Así que olvidaros de Eneas - les digo - porque la reina no se mató por él. Lo hizo por nosotros. Para preservar nuestra libertad. Si Yarbas, de buen grado o por la fuerza, se hubiera casado con ella, habría impuesto en Cartago su autoridad y sus leyes. La reina no lo podía consentir. Y bien que supo burlar al rey libio, dejándolo sin argumentos, aún al precio de sacrificar su propia vida.

- Sin embargo, señora Imilce, se inmoló sobre un montón de recuerdos de Eneas e incluso utilizó la espada que le había regalado ella misma... – interviene Trailo.

- ¡Y ya me contarás si eso dice mucho en favor del troyano! Un gran guerrero a quien no le importó dejar a una mujer expuesta al peligro, y perdona mi crudeza. Si no se hubiera largado de forma tan vergonzosa, la situación hubiera podido solucionarse de otro modo. Eso es lo que Dido quiso remarcar, que la había abandonado a su suerte. Pero ya basta. Estoy harta de Eneas. La reina dijo que para ella había muerto y, por lo que a mí respecta, así fue.

Se oye un murmullo de aprobación y algunos aplausos. Llegan bandejas con comida, y cada cual se aplica a probar los manjares elaborados por otros. Hace calor. Trailo me trae una copa de vino en un gesto de concordia. Se la acepto, sin poder evitar un comentario.

- Para serte sincera, querido amigo, me hubiera conformado con que Eneas hubiera sido la mitad de leal que Mook, el perro de la reina. O que el gato Sirio, quien jamás abandonaba a Anna.

- Ese es un asunto que tenemos pendiente – dice el troyano sin perder su media sonrisa –. Me refiero a Anna. Me comprometí a contarte con cierto detalle lo que le ocurrió tras su huída de Cartago. Pero como estás enojada conmigo…

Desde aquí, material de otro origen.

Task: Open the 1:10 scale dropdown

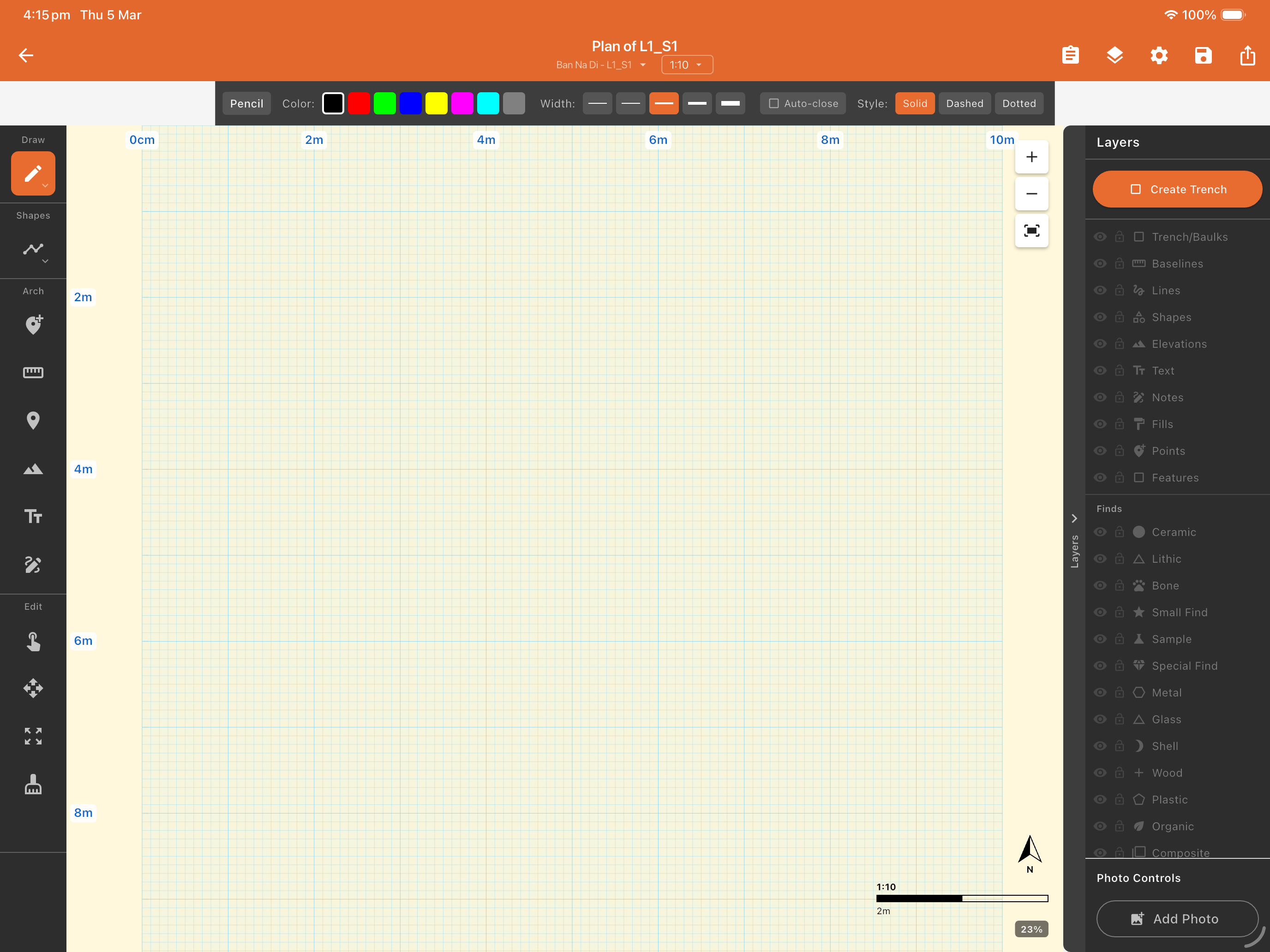Action: coord(687,64)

- ¡Será que sueles tener en cuenta mi humor…! Humor de vieja, por otra parte. Un poco desabrido. ¿Por qué no vienes mañana tarde a mi casa y hablamos? – hace un gesto de asentimiento y se aparta.
----

----

A media tarde, se levanta la brisa y agita los toldos. Hasta nosotros llega el griterío de muchos bañistas, pues también los adultos se han metido en el mar. Sólo los viejos tememos exponernos al sol y no abandonamos ni un momento la sombra. Hablamos y hablamos y hablamos. Amneris propone llevar mañana ofrendas a la tumba de Dido. Es una buena idea a la que se suman todos los presentes. Las cenizas de Barce y de cuantos sirvieron a la reina están a su lado, en un pequeño túmulo junto al camino que se inicia en la puerta sur de la muralla y se dirige hacia las ciudades libias.

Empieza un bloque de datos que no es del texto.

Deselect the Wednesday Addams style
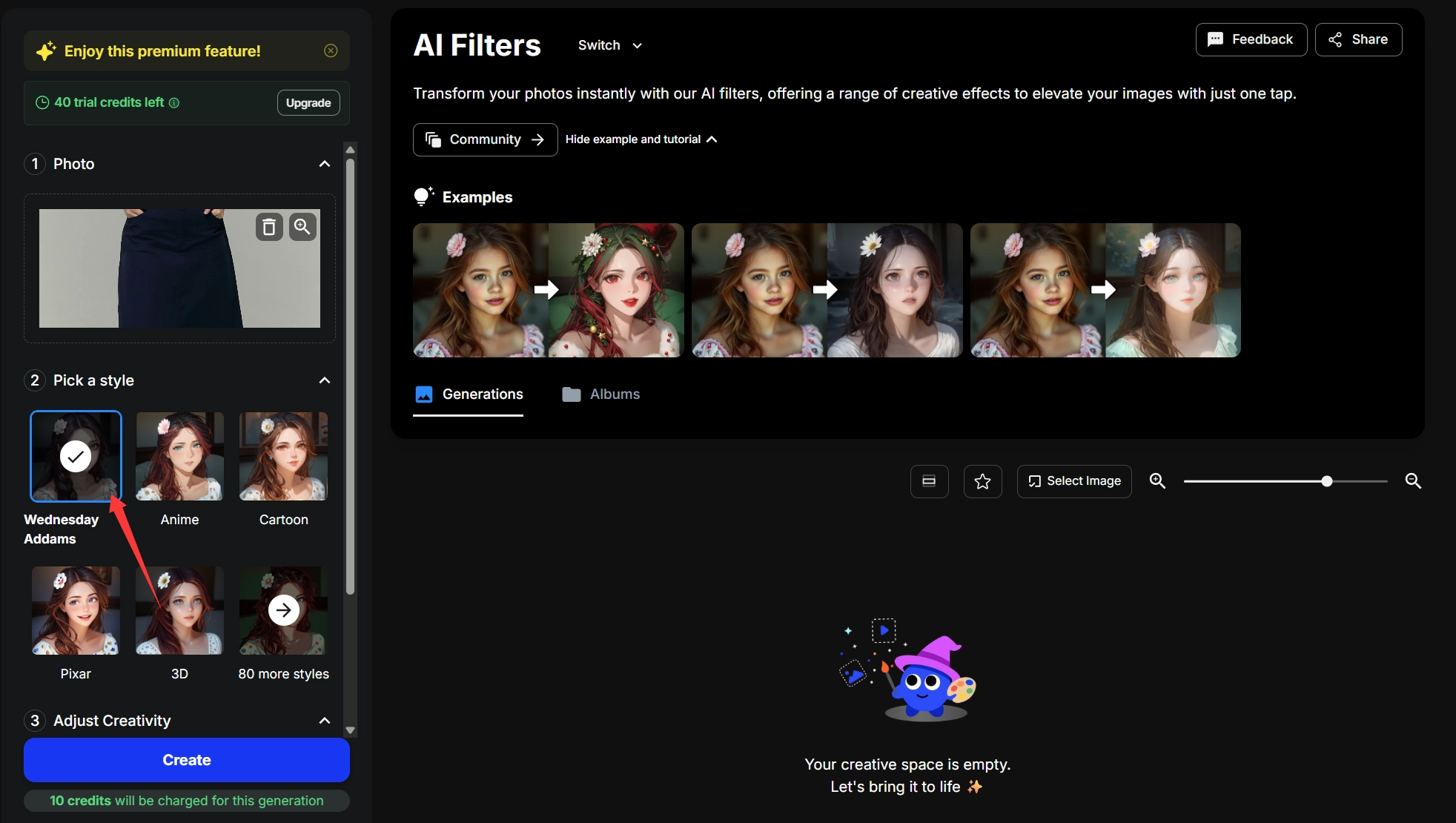This screenshot has width=1456, height=823. click(75, 457)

Suena otra vez la música y unas cuantas jóvenes bailan. Karo no se ha separado de mí ni un momento, pero ve entre las bailarinas a Salma y le falta tiempo para unirse al grupo. Con la cara embobada de siempre la observa danzar y sus propios ojos se mueven encandilados al ritmo de ella. ¿Quién no ha sentido alguna vez la llamada del deseo y del amor? También en eso la reina fue superior a nosotros, porque se atrevió a entregarse a ellos.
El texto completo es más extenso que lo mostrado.